You are viewing a plain text version of this content. The canonical link for it is here.
Posted to solr-user@lucene.apache.org by tictacs <he...@tactics.co.uk> on 2012/11/03 23:41:19 UTC
Solr - Disk writes and set up suggestions
Hi,
My site has 30,000 widgets and 500,000 widget users.
I have created two solr indexes, one for widgets and one for users. The
widgets index is 324MB and the users index is 9.3GB.
We are opimizing the index every hour and during this time the server is
slowing to a crawl, looks like due to the amount of disk writes - atop is
showing:
PID SYSCPU USRCPU VGROW RGROW RDDSK WRDSK ST EXC S CPU CMD 1/2
15979 118m35s 17h28m 3.3G 1.2G 353.2G 1887.0G N- - S 0% java
8674 441m37s 637m34s 15.9G 3.2G 122.6G 10805.6G N- - S 0% java
484 189m50s 0.00s 0K 0K 94540K 91.3G N- - S 0% kjournald
868 150m19s 0.00s 0K 0K 4K 4K N- - S 0% flush-104:0
116 118m52s 0.00s 0K 0K 0K 383.9M N- - S 0% kswapd0
19079 21m38s 80m49s 33.5G 3.1G 113.2G 110.6G N- - S 0% mysqld
18955 33m22s 94.26s 77296K 9744K 66.7G 38.9G N- - S 0% perl
It is a good spec machine in terms of processor and memory - 24GB RAM and a
6 core Xeon proc but I am wondering if I have made a mistake with the disks,
it only has standard 7200 RPM SATA disks.
Would I be much better off with going for 15K RPM SAS drives? If I could
get SSD disks would they be an improvement? My current server hosts charges
for SSD drives are obscene though so that isn't likely to happen...

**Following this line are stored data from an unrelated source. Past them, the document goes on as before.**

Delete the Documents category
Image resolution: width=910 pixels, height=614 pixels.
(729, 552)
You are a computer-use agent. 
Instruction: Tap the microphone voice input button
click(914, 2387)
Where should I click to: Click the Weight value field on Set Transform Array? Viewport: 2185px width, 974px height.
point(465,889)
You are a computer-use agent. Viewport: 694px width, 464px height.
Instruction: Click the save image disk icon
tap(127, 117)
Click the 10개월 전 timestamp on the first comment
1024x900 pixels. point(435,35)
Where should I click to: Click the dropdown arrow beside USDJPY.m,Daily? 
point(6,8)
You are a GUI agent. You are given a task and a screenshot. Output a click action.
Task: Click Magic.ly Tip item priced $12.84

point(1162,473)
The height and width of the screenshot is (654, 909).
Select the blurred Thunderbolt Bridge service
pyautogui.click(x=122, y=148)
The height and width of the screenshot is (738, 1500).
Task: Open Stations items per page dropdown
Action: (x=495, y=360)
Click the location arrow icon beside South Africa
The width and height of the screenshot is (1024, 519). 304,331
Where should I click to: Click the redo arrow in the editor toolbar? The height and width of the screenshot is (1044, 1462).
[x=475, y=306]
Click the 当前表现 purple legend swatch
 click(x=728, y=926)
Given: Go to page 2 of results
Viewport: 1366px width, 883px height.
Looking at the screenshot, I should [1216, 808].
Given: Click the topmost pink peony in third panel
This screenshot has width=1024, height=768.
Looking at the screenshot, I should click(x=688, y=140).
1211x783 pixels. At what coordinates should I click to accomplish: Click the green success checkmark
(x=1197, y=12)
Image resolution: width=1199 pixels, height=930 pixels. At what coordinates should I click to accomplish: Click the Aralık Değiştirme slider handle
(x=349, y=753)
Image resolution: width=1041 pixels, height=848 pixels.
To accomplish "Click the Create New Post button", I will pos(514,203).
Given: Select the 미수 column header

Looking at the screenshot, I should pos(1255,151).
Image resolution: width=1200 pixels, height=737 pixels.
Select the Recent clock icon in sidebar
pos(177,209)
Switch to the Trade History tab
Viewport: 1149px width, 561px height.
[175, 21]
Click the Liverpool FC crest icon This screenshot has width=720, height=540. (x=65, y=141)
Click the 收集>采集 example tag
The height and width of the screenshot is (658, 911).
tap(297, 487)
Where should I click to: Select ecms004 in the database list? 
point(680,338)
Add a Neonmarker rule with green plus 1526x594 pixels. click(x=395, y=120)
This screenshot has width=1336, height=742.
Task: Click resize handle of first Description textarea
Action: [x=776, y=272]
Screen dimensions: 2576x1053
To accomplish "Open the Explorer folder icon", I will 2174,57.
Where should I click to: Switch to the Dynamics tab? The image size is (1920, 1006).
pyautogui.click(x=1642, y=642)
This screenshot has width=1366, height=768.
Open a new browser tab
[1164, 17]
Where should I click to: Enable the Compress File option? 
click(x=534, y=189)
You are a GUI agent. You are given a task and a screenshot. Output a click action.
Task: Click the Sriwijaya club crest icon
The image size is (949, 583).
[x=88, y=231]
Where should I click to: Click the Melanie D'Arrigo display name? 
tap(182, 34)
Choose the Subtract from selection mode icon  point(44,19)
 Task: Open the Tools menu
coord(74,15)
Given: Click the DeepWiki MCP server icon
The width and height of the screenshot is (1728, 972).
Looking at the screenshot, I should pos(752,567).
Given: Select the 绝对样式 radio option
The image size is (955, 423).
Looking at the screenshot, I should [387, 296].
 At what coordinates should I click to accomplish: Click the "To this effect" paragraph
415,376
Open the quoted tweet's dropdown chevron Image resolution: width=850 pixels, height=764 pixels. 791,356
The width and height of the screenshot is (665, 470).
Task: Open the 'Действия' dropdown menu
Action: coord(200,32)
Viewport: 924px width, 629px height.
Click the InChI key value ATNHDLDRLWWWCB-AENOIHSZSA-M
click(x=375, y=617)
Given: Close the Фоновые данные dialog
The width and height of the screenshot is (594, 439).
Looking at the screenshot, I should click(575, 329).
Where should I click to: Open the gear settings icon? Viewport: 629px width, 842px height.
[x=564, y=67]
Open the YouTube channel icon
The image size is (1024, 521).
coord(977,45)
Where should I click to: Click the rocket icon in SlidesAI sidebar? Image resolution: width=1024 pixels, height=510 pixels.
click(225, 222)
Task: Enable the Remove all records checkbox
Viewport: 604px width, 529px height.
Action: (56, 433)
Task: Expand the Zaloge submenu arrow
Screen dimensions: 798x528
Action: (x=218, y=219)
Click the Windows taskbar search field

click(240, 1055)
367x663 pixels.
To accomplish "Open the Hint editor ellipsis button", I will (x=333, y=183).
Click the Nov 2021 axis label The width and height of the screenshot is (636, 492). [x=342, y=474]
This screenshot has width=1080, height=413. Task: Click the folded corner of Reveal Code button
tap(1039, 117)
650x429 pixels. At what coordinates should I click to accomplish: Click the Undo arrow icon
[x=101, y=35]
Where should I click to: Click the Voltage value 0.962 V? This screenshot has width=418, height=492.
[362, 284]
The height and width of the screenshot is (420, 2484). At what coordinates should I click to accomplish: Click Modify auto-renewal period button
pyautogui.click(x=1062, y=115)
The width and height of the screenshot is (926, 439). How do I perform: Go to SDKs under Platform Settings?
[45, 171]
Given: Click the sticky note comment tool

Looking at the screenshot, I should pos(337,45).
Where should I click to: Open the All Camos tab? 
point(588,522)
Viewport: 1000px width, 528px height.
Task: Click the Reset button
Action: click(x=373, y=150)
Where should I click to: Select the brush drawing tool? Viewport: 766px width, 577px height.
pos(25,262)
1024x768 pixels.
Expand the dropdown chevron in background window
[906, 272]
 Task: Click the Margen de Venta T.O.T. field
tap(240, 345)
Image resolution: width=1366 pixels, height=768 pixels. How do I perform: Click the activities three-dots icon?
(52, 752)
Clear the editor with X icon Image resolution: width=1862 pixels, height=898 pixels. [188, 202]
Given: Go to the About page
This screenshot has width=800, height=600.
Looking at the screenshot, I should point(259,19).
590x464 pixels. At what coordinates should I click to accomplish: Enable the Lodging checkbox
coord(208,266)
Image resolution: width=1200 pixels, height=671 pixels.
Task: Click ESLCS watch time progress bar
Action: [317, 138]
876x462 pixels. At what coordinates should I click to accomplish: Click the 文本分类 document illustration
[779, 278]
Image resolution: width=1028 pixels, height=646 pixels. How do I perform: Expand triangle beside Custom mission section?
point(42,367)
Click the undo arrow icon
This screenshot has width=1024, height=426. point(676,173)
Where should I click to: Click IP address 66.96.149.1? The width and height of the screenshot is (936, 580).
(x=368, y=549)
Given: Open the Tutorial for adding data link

Currently the index that my application searches against sits on the server
where optimization takes place and search slows noticably. I could easily
run a slave on another lower powered machine but my host only has a 100 Mbps
connection between servers and I am concerned that due to the size of the
index copying it between machines will still cause disk writes on the slave
machine and I will be no better off.
Does anyone have any suggestions as to server set up to make my search fast
constantly for end users?
Cheers,
Tictacs
--
View this message in context: http://lucene.472066.n3.nabble.com/Solr-Disk-writes-and-set-up-suggestions-tp4018031.html
Sent from the Solr - User mailing list archive at Nabble.com.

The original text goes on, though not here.